Set all the entries down once more, with nothing altered.

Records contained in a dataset
>>

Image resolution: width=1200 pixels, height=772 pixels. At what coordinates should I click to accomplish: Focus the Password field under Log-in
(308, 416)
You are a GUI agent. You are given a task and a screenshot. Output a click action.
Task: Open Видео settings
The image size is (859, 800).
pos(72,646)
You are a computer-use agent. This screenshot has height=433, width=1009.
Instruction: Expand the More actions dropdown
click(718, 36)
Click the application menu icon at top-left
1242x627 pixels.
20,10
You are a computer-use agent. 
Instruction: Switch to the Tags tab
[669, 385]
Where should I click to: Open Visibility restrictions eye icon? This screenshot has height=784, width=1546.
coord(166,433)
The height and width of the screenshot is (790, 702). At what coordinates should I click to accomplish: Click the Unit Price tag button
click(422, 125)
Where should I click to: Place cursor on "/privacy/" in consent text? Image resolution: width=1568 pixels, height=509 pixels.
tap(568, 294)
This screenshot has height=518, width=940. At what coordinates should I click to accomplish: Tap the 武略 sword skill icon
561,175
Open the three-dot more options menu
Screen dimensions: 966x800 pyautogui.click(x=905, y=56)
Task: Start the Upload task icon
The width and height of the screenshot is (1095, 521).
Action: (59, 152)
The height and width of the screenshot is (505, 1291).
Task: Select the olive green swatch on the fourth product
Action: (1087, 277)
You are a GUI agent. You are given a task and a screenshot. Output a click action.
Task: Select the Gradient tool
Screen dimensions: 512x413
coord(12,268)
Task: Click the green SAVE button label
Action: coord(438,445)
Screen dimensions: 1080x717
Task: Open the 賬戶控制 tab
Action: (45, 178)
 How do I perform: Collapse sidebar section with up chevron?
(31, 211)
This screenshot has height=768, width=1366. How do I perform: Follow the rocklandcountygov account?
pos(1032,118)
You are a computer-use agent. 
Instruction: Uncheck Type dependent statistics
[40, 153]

<<

RESPONSE TO THE TASK:
Image resolution: width=1200 pixels, height=772 pixels. At what coordinates should I click to accomplish: Focus the Password field under Log-in
(308, 416)
You are a GUI agent. You are given a task and a screenshot. Output a click action.
Task: Open Видео settings
The image size is (859, 800).
pos(72,646)
You are a computer-use agent. This screenshot has height=433, width=1009.
Instruction: Expand the More actions dropdown
click(718, 36)
Click the application menu icon at top-left
1242x627 pixels.
20,10
You are a computer-use agent. 
Instruction: Switch to the Tags tab
[669, 385]
Where should I click to: Open Visibility restrictions eye icon? This screenshot has height=784, width=1546.
coord(166,433)
The height and width of the screenshot is (790, 702). At what coordinates should I click to accomplish: Click the Unit Price tag button
click(422, 125)
Where should I click to: Place cursor on "/privacy/" in consent text? Image resolution: width=1568 pixels, height=509 pixels.
tap(568, 294)
This screenshot has height=518, width=940. At what coordinates should I click to accomplish: Tap the 武略 sword skill icon
561,175
Open the three-dot more options menu
Screen dimensions: 966x800 pyautogui.click(x=905, y=56)
Task: Start the Upload task icon
The width and height of the screenshot is (1095, 521).
Action: (59, 152)
The height and width of the screenshot is (505, 1291).
Task: Select the olive green swatch on the fourth product
Action: (1087, 277)
You are a GUI agent. You are given a task and a screenshot. Output a click action.
Task: Select the Gradient tool
Screen dimensions: 512x413
coord(12,268)
Task: Click the green SAVE button label
Action: coord(438,445)
Screen dimensions: 1080x717
Task: Open the 賬戶控制 tab
Action: (45, 178)
 How do I perform: Collapse sidebar section with up chevron?
(31, 211)
This screenshot has height=768, width=1366. How do I perform: Follow the rocklandcountygov account?
pos(1032,118)
You are a computer-use agent. 
Instruction: Uncheck Type dependent statistics
[40, 153]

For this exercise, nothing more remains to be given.